Rewrite the material below, swapping "dropdown" for "drop-down menu" and leaving everything else unchanged.

--- BEGIN ---

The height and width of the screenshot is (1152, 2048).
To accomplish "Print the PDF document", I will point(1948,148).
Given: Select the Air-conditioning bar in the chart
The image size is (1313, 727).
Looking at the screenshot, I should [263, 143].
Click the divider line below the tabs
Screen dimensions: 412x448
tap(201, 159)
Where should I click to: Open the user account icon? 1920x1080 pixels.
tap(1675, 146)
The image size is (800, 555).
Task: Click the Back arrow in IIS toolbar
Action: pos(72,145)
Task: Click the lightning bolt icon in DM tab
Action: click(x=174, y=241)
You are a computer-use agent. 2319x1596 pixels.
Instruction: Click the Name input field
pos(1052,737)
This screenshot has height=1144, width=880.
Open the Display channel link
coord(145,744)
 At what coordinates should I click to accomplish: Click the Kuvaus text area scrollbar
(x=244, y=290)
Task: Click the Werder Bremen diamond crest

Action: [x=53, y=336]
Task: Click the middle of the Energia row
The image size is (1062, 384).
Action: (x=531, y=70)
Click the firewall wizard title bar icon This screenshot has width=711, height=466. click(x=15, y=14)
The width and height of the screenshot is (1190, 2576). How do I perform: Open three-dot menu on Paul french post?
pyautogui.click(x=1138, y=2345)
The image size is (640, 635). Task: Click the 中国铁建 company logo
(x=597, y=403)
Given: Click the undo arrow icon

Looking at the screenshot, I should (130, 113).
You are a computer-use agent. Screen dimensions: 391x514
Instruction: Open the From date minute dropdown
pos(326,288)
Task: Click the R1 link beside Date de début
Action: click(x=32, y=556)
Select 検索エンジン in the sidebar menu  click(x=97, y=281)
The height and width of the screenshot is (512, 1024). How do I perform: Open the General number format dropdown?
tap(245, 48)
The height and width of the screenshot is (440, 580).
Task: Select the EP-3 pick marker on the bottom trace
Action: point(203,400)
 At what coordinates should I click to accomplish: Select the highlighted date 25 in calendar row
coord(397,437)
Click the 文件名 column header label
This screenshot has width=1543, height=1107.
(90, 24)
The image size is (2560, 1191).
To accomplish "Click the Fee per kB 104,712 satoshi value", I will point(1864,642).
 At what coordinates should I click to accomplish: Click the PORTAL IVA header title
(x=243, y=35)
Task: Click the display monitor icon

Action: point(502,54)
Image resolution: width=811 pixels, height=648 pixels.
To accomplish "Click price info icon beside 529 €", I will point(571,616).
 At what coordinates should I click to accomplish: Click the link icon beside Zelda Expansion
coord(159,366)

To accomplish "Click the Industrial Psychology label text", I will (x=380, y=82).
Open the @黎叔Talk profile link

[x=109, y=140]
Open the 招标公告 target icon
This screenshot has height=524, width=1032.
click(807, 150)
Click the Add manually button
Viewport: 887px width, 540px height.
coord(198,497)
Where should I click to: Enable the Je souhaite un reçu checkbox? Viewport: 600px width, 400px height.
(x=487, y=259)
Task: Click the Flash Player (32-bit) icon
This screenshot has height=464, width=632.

--- END ---

> [THE SOLUTION]
The height and width of the screenshot is (1152, 2048).
To accomplish "Print the PDF document", I will point(1948,148).
Given: Select the Air-conditioning bar in the chart
The image size is (1313, 727).
Looking at the screenshot, I should [263, 143].
Click the divider line below the tabs
Screen dimensions: 412x448
tap(201, 159)
Where should I click to: Open the user account icon? 1920x1080 pixels.
tap(1675, 146)
The image size is (800, 555).
Task: Click the Back arrow in IIS toolbar
Action: pos(72,145)
Task: Click the lightning bolt icon in DM tab
Action: click(x=174, y=241)
You are a computer-use agent. 2319x1596 pixels.
Instruction: Click the Name input field
pos(1052,737)
This screenshot has height=1144, width=880.
Open the Display channel link
coord(145,744)
 At what coordinates should I click to accomplish: Click the Kuvaus text area scrollbar
(x=244, y=290)
Task: Click the Werder Bremen diamond crest

Action: [x=53, y=336]
Task: Click the middle of the Energia row
The image size is (1062, 384).
Action: (x=531, y=70)
Click the firewall wizard title bar icon This screenshot has width=711, height=466. click(x=15, y=14)
The width and height of the screenshot is (1190, 2576). How do I perform: Open three-dot menu on Paul french post?
pyautogui.click(x=1138, y=2345)
The image size is (640, 635). Task: Click the 中国铁建 company logo
(x=597, y=403)
Given: Click the undo arrow icon

Looking at the screenshot, I should (130, 113).
You are a computer-use agent. Screen dimensions: 391x514
Instruction: Open the From date minute drop-down menu
pos(326,288)
Task: Click the R1 link beside Date de début
Action: click(x=32, y=556)
Select 検索エンジン in the sidebar menu  click(x=97, y=281)
The height and width of the screenshot is (512, 1024). How do I perform: Open the General number format drop-down menu?
tap(245, 48)
The height and width of the screenshot is (440, 580).
Task: Select the EP-3 pick marker on the bottom trace
Action: point(203,400)
 At what coordinates should I click to accomplish: Select the highlighted date 25 in calendar row
coord(397,437)
Click the 文件名 column header label
This screenshot has width=1543, height=1107.
(90, 24)
The image size is (2560, 1191).
To accomplish "Click the Fee per kB 104,712 satoshi value", I will point(1864,642).
 At what coordinates should I click to accomplish: Click the PORTAL IVA header title
(x=243, y=35)
Task: Click the display monitor icon

Action: point(502,54)
Image resolution: width=811 pixels, height=648 pixels.
To accomplish "Click price info icon beside 529 €", I will point(571,616).
 At what coordinates should I click to accomplish: Click the link icon beside Zelda Expansion
coord(159,366)

To accomplish "Click the Industrial Psychology label text", I will (x=380, y=82).
Open the @黎叔Talk profile link

[x=109, y=140]
Open the 招标公告 target icon
This screenshot has height=524, width=1032.
click(807, 150)
Click the Add manually button
Viewport: 887px width, 540px height.
coord(198,497)
Where should I click to: Enable the Je souhaite un reçu checkbox? Viewport: 600px width, 400px height.
(x=487, y=259)
Task: Click the Flash Player (32-bit) icon
This screenshot has height=464, width=632.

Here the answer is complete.